With the revelation of the Pakistan Economic Survey 2014-2015 ─ essentially a scorecard of the economy’s performance over the current fiscal year ─ and the much-awaited presentation of the
FY15-16 budget to the cabinet, there has been a lot of talk about missed targets.
Sure, we may have missed a variety of ‘targets’ last year ─ and one of the government’s more popular rationale for doing so is the four-month-long country-wide sit-in by the Pakistan Tehreek-i-Insaf last year ─ but I believe the government’s performance over the past year has been, on the whole, fairly good, with what seems to be a similar forecast for the upcoming year.
Why? Let’s look at the data.
Growth matters?
The PML-N government has typically set ambitious growth targets for itself over the course of its tenure ─ which the previous government also did ─ and while both governments have missed their growth targets, the gap between the expected and achieved growth rate is much wider during the PPP government than during the PML-N’s tenure. To be fair, though, the previous government had to deal with the aftershocks of a global financial crisis.
Despite missing GDP growth targets, the current government has maintained a consistently higher GDP growth rate over the past two years, while the previous government’s growth rate has seen severe fluctuations.

○ ○ ○

§ Instructions for the task
In the Pakistan economic survey piece, what reason has the government commonly given for missing last year's targets?

§ Items
○ ○ ○

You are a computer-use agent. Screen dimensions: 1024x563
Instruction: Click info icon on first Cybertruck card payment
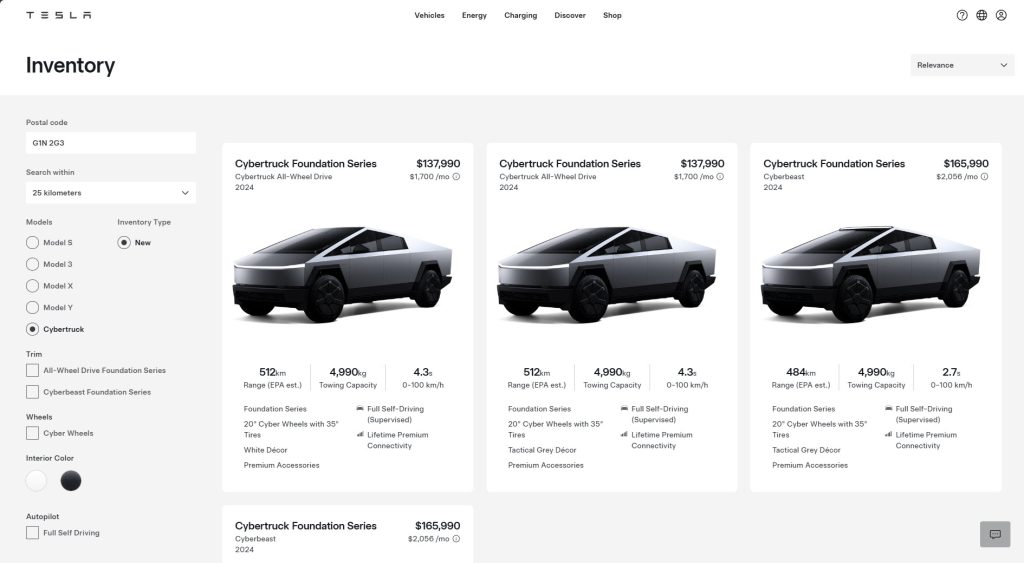[456, 177]
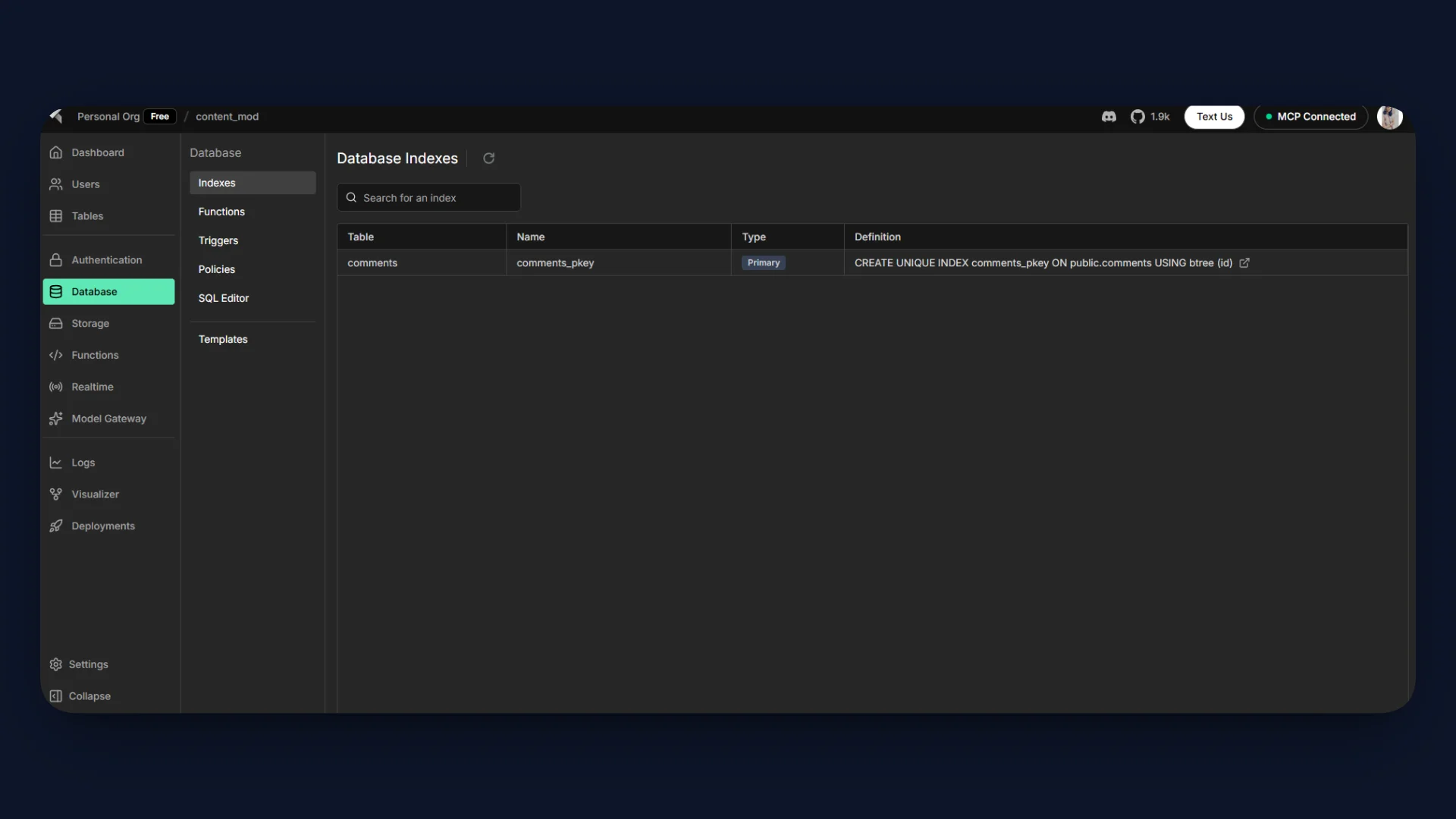The height and width of the screenshot is (819, 1456).
Task: Open Realtime via its broadcast icon
Action: point(56,387)
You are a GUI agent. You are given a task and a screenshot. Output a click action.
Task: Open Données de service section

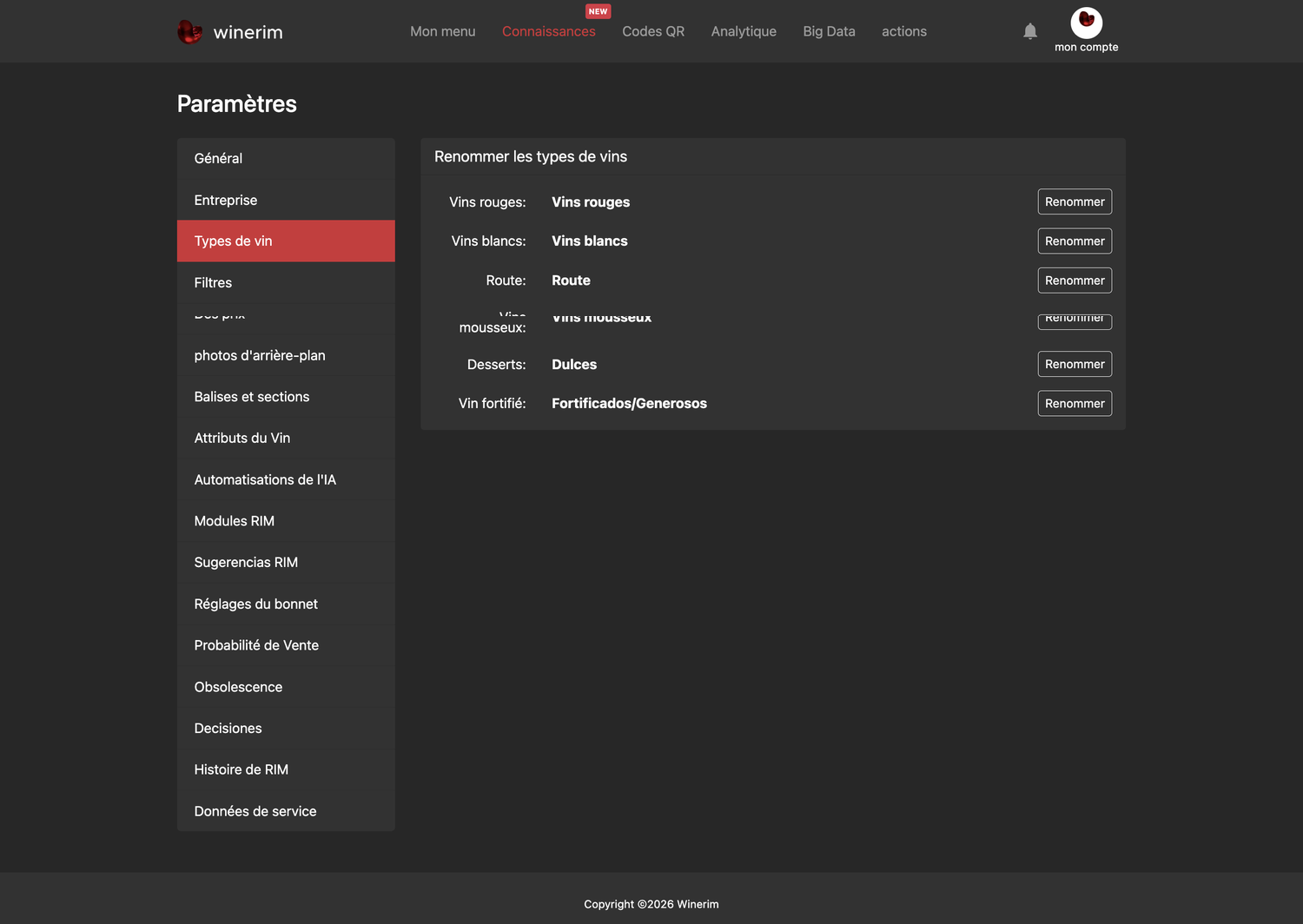(286, 811)
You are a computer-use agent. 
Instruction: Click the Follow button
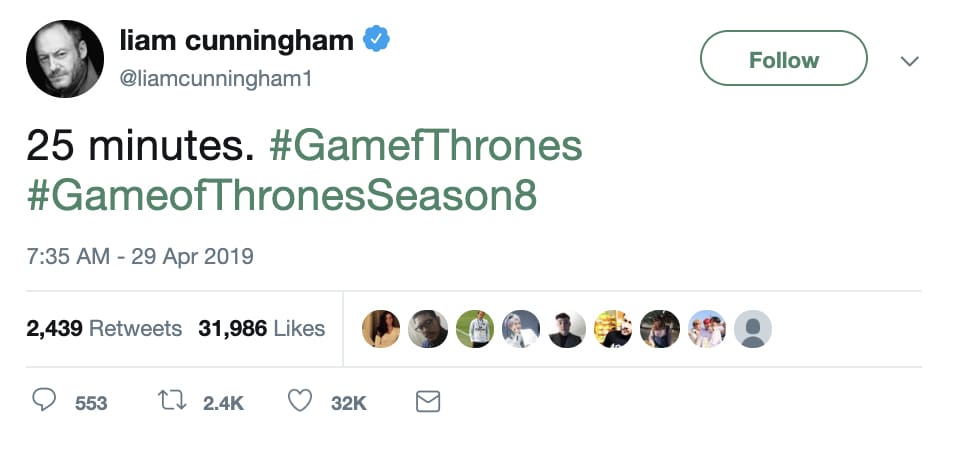click(x=783, y=59)
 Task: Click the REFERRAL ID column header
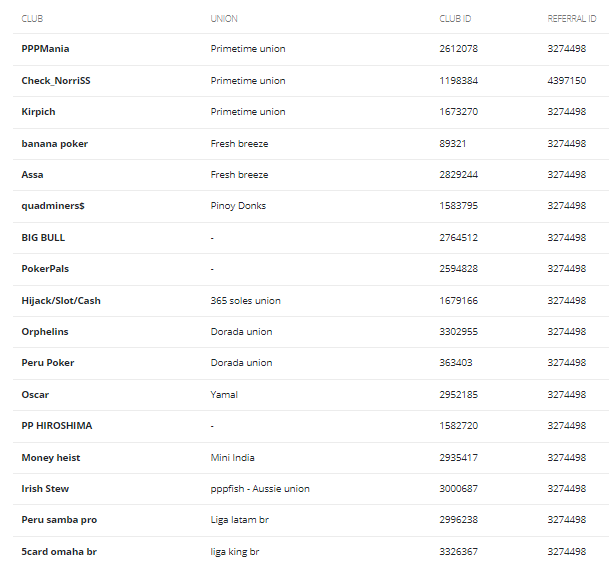(x=572, y=19)
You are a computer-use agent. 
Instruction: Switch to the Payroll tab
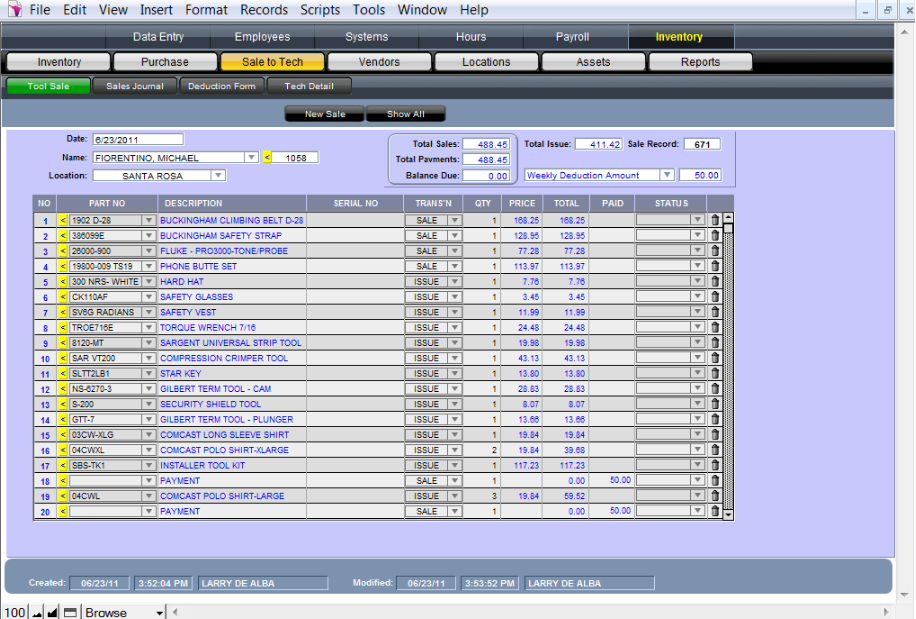(572, 37)
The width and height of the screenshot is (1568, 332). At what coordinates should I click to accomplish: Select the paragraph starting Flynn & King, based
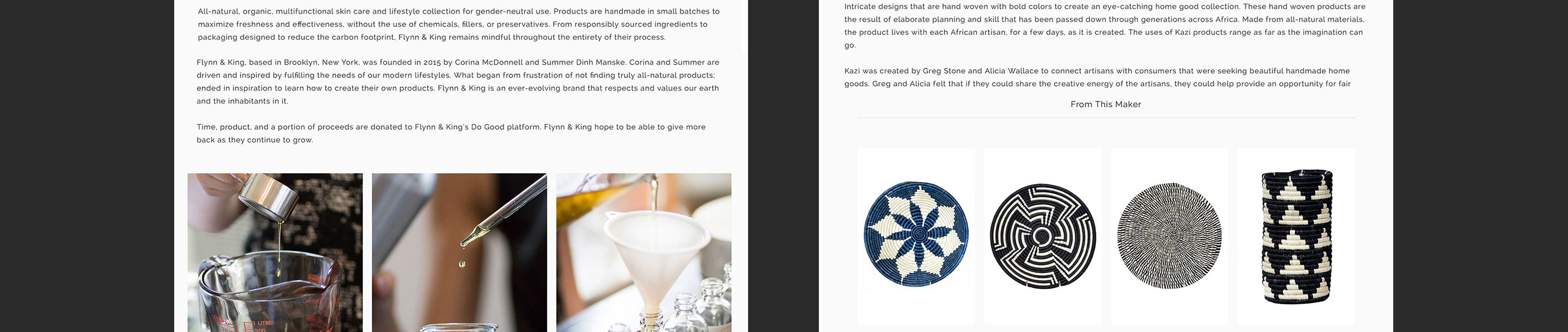(458, 82)
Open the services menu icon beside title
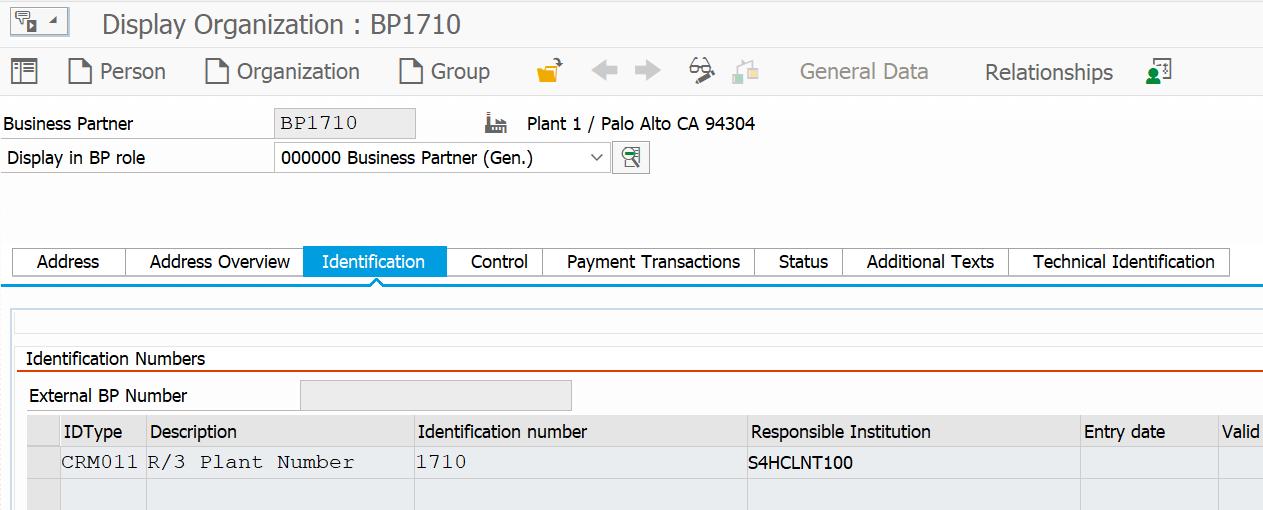 coord(39,22)
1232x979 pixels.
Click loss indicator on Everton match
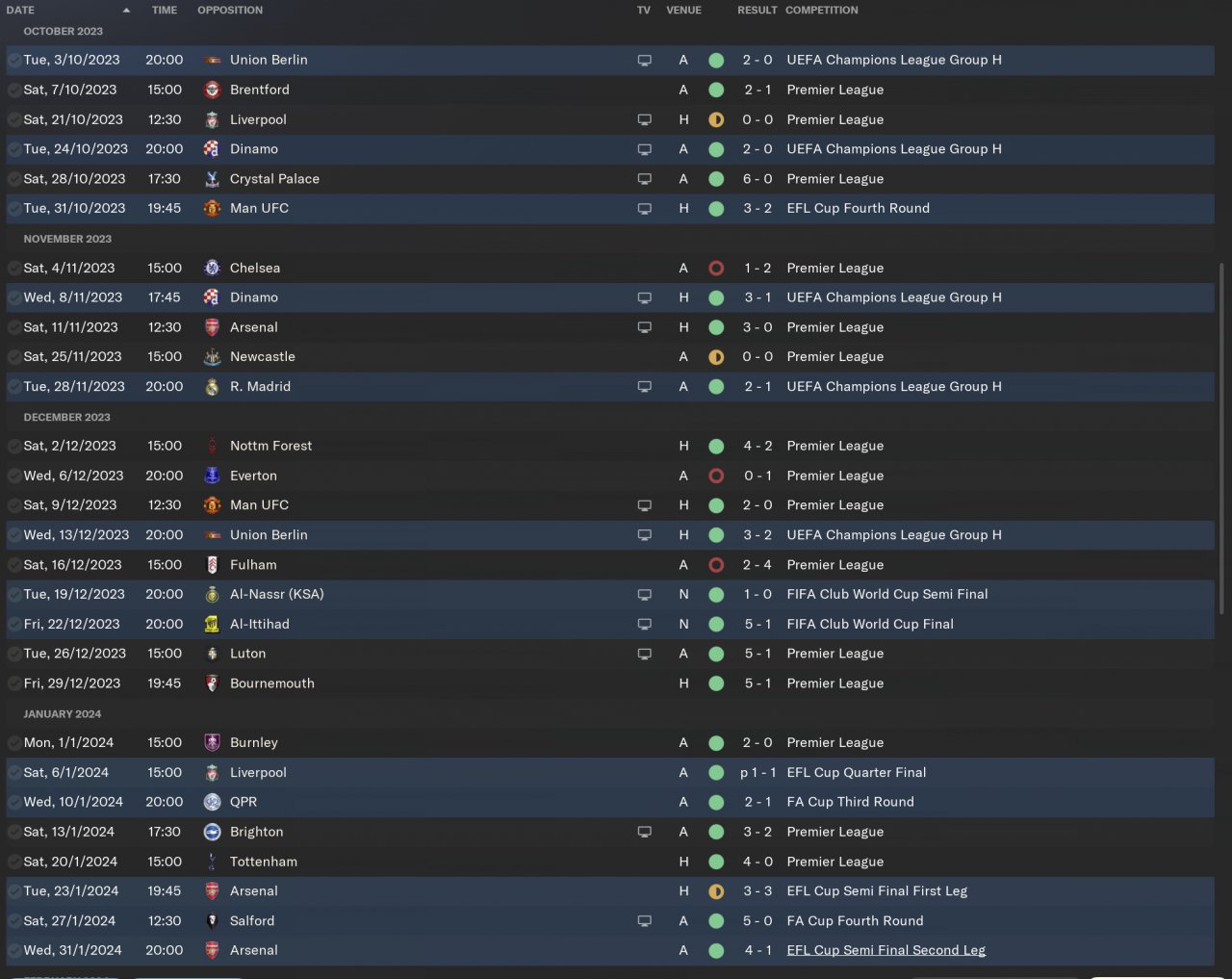(x=716, y=476)
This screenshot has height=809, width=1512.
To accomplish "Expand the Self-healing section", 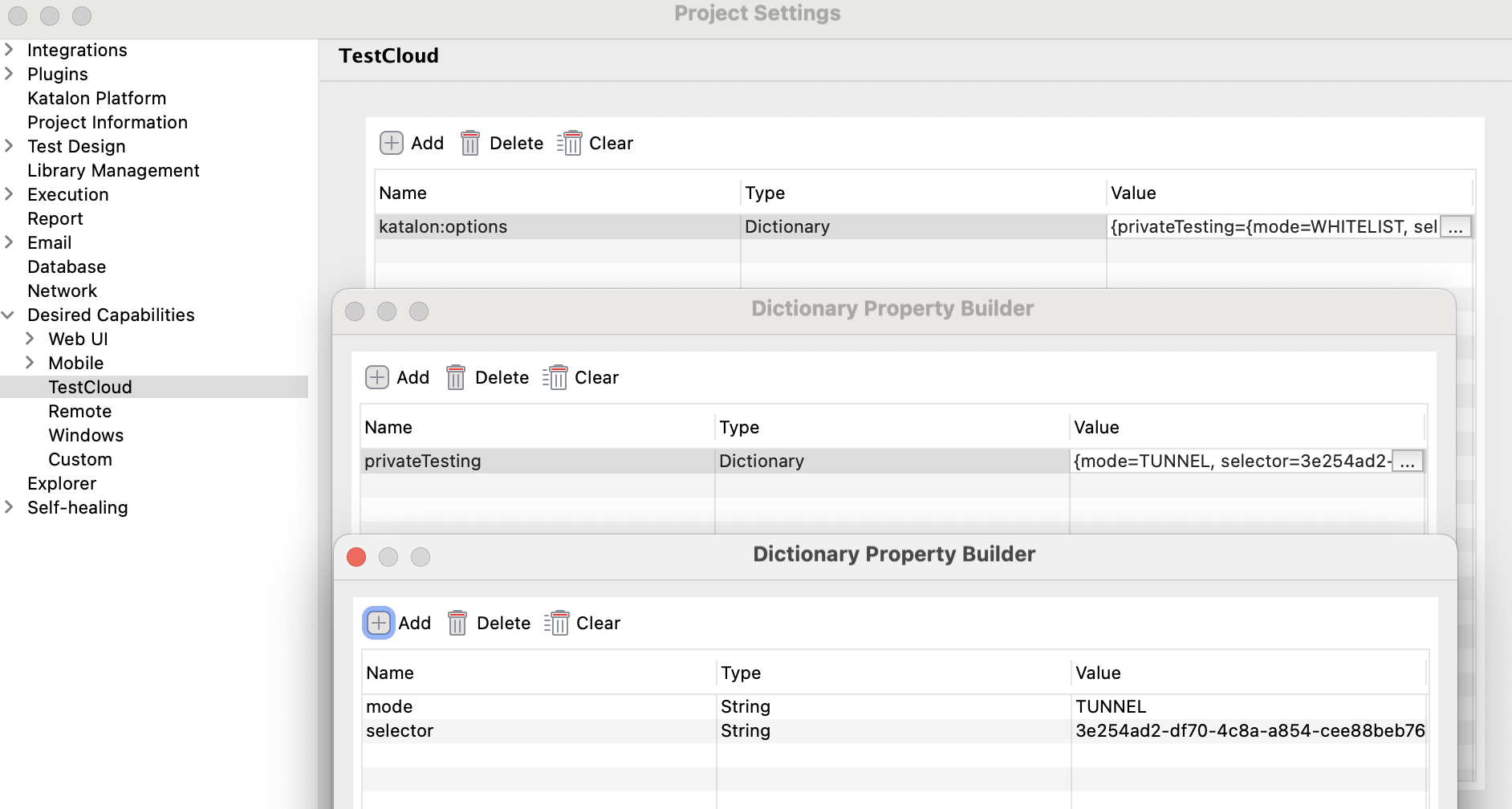I will (9, 507).
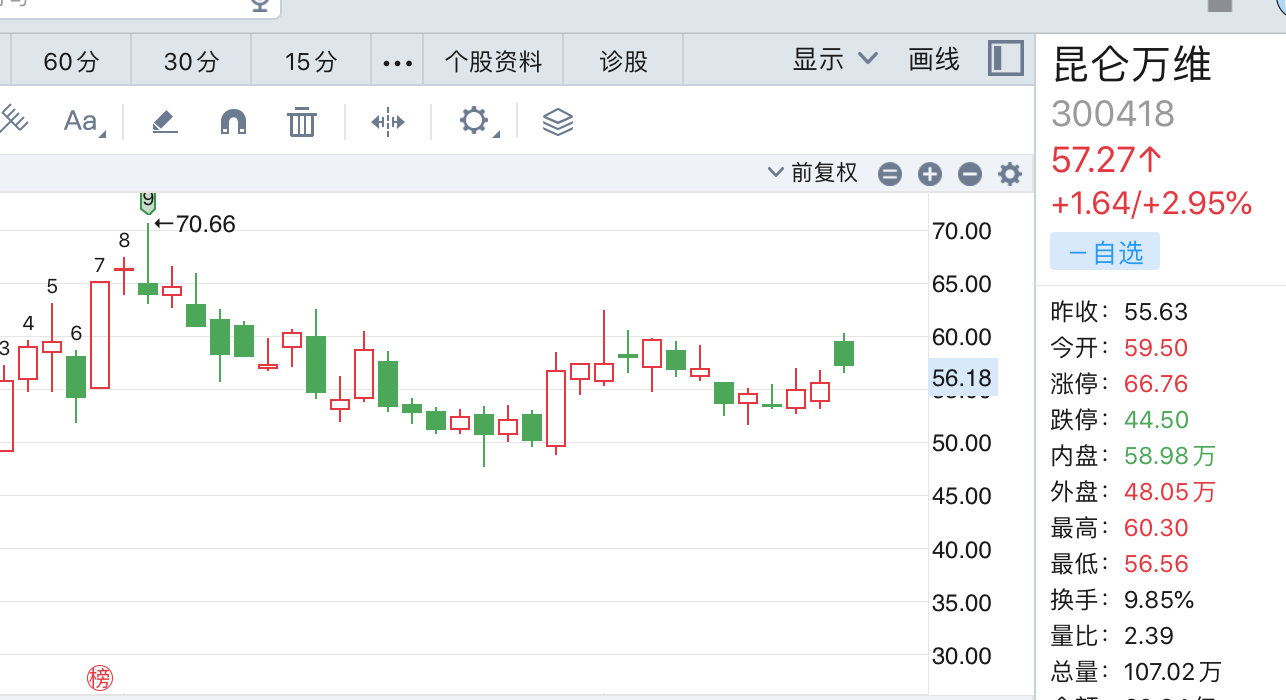The width and height of the screenshot is (1286, 700).
Task: Open the 显示 dropdown menu
Action: point(835,60)
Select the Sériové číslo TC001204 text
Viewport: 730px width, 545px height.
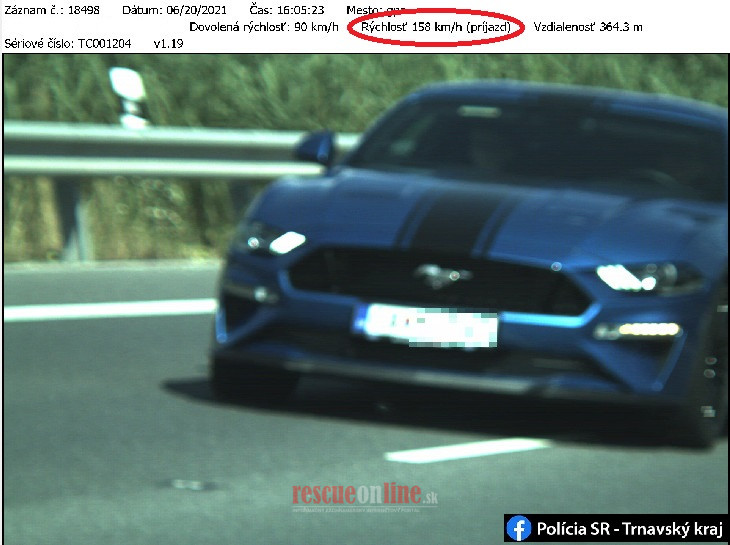click(68, 45)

○ ○ ○

§ Written reply
The government has often pointed to the four-month-long, country-wide sit-in held by the Pakistan Tehreek-i-Insaf last year.